→ AUSZUG
Millionen für Attrappe
Auch der weitere Verlauf der Pandemie lieferte dem Senat keine sachliche Begründung für seine „Überlaufklinik“. Im Gegenteil: Berlins Krankenhäuser standen mitten in der Pandemie halb leer. Am Tag mit der höchsten Auslastung der Berliner Krankenhäuser durch Corona-Patienten, das war der 29. Dezember 2020, befanden sich 1.773 Patienten mit einem positiven Corona-Nachweis in stationärer Behandlung und belegten 7,53 Prozent der laut Krankenhausplan vorhandenen Betten.
In seinem tumben Übereifer, mit dem offenbar das „aktive Krisenhandeln des Staates“ im Sinne des bekanntgewordenen Strategiepapiers des Bundesinnenministeriums demonstriert werden sollte, wurden hier Millionen Euro aus dem Fenster geworfen. Und niemand protestierte. Nahezu ohne jede kritische Debatte wurden die Gelder im Berliner Abgeordnetenhaus durchgewunken.
Plötzlich war das Geld da, das den Berliner Krankenhäusern seit Jahren vorenthalten wurde. Deren Geschäftsführungen dürften vor Wut geschäumt haben. Auf 2,1 Milliarden Euro bezifferte die Berliner Krankenhausgesellschaft den aufgelaufenen Fehlbedarf ihrer Häuser im Jahre 2019. Für die Klinik-Attrappe aber war jedes Geld vorhanden.

→ AUFGELISTETE ZEILEN

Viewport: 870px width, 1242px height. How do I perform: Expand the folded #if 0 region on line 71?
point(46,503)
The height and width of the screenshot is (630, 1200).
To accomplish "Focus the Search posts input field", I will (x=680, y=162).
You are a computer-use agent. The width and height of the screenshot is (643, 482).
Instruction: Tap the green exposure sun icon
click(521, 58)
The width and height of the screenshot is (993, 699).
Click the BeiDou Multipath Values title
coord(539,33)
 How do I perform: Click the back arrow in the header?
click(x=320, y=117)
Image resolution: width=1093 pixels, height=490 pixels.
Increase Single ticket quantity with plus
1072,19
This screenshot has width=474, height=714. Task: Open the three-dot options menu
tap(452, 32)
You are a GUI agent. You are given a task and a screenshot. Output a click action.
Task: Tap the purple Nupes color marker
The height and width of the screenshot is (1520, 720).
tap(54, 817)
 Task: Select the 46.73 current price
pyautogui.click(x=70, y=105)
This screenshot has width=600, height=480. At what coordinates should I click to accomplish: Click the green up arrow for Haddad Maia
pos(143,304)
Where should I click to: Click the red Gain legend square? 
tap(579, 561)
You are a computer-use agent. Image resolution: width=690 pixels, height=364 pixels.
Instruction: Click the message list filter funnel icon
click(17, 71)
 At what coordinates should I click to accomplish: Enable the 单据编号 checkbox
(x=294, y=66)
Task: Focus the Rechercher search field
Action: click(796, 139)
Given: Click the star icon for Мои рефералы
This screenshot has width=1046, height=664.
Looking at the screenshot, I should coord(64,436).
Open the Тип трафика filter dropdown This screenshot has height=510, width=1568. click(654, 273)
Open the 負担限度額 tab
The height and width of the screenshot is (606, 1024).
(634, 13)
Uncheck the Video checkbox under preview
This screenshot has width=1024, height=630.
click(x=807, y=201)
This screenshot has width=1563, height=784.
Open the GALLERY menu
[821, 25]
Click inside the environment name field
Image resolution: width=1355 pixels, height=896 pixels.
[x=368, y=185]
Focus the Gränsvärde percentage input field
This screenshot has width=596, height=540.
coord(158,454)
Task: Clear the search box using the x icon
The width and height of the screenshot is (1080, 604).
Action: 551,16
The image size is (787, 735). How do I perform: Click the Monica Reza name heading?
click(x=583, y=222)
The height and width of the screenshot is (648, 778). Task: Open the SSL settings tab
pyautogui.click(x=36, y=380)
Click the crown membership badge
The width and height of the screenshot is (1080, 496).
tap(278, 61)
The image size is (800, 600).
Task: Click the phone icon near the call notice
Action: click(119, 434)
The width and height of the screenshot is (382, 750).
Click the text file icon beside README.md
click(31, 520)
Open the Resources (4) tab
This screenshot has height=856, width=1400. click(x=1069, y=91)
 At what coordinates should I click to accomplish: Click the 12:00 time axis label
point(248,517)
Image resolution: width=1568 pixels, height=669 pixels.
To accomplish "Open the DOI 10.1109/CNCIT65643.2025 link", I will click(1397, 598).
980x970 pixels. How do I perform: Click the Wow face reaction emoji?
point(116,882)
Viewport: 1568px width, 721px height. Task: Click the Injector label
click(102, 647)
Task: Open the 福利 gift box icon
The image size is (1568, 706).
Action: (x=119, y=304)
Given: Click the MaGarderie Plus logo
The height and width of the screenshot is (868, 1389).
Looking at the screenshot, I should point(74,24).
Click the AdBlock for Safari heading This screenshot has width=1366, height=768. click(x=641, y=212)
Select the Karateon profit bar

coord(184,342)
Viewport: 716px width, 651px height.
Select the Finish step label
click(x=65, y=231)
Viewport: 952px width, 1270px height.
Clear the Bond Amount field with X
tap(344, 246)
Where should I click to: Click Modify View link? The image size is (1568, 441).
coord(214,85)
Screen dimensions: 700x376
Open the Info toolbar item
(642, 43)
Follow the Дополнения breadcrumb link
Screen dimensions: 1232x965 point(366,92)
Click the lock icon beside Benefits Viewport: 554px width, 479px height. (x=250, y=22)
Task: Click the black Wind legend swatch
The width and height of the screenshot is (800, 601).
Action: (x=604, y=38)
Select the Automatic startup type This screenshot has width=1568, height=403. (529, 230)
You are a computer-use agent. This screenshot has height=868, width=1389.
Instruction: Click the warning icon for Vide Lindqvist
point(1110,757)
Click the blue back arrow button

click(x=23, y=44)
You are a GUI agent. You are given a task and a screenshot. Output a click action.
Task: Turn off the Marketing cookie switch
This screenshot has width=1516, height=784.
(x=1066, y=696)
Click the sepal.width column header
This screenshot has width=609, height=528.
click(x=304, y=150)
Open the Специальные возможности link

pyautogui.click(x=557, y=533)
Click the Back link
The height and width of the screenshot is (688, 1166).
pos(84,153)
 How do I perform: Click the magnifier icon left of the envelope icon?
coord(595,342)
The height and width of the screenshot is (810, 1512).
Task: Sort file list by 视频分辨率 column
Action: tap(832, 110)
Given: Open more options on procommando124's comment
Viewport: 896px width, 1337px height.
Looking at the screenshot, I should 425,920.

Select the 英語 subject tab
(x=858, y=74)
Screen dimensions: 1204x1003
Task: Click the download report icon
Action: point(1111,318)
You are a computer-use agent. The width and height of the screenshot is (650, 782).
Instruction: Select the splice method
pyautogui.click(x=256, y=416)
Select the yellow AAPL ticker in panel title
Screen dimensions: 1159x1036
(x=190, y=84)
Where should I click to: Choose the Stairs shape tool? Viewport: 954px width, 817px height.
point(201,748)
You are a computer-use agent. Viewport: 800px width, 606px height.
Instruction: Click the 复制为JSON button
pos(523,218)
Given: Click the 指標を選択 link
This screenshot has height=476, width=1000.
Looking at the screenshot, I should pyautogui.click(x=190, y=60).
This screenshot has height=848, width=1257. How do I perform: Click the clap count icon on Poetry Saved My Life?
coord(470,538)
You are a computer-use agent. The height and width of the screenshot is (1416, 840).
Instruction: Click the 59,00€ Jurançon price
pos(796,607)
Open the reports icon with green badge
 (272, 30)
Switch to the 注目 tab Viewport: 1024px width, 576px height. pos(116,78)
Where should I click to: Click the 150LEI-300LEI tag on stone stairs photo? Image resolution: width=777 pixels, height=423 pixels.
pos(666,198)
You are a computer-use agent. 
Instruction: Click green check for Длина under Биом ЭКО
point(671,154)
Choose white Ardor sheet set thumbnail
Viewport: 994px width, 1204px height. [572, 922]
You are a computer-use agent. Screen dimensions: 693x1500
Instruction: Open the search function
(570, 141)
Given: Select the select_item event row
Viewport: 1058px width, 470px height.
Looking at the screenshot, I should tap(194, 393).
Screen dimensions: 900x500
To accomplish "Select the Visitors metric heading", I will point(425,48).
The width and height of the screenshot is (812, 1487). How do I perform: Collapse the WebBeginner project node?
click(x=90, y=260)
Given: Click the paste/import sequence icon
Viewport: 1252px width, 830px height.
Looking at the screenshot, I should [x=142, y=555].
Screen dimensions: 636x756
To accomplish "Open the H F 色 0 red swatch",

→ ARBEITSAUFTRAG 1
Prüfen Sie, ob die Aussagen (a), (b) und (c) mit dem Text über die Berliner Überlaufklinik übereinstimmen. Beantworten Sie jede mit Ja oder Nein und zitieren Sie die entscheidenden Worte des Textes wörtlich.
(a) Am 29. Dezember 2020 belegten Corona-Patienten mehr als zehn Prozent der Berliner Krankenhausbetten.
(b) Die Gelder wurden im Berliner Abgeordnetenhaus erst nach einer langen kritischen Debatte bewilligt.
(c) Die Berliner Krankenhausgesellschaft bezifferte den Fehlbedarf ihrer Häuser im Jahr 2019 auf 2,1 Milliarden Euro.
→ ARBEITSAUFTRAG 2
Beantworten Sie die folgenden Fragen zum Text über die Berliner Überlaufklinik:
(a) Wie viele Patienten mit einem positiven Corona-Nachweis waren am 29. Dezember 2020 in stationärer Behandlung?
(b) Aus welchem Papier stammt die Formulierung vom „aktiven Krisenhandeln des Staates“?
(c) Wer dürfte laut Text vor Wut geschäumt haben?
→ ARBEITSAUFTRAG 3
Führen Sie den Text über die Berliner Überlaufklinik im Anschluss an seinen letzten Satz weiter.

→ SCHRIFTLICHE ANTWORT 1
(a) Nein: „belegten 7,53 Prozent der laut Krankenhausplan vorhandenen Betten“
(b) Nein: „Nahezu ohne jede kritische Debatte wurden die Gelder im Berliner Abgeordnetenhaus durchgewunken.“
(c) Ja: „Auf 2,1 Milliarden Euro bezifferte die Berliner Krankenhausgesellschaft den aufgelaufenen Fehlbedarf ihrer Häuser im Jahre 2019.“

→ SCHRIFTLICHE ANTWORT 2
(a) 1.773 Patienten
(b) Aus dem bekanntgewordenen Strategiepapier des Bundesinnenministeriums
(c) Die Geschäftsführungen der Berliner Krankenhäuser

→ SCHRIFTLICHE ANTWORT 3
Hatten sich bei der Einweihung noch alle stolz fotografieren lassen, beim peinlichen Abbau war keiner dabei. Konsequenzen wurden aus der mehr als 90 Millionen Euro teuren Narretei keine gezogen. Den Berliner Kliniken fehlen nach wie vor die notwendigen Gelder, sich durch einfache Maßnahmen wie den Einbau von Schleusen und Trennwänden in den Zimmern dauerhaft pandemiefest zu machen. Auf die Anfrage, warum im nächsten Landeshaushalt keine entsprechenden Mittel eingestellt sind, verweigert der Berliner Senat die Auskunft.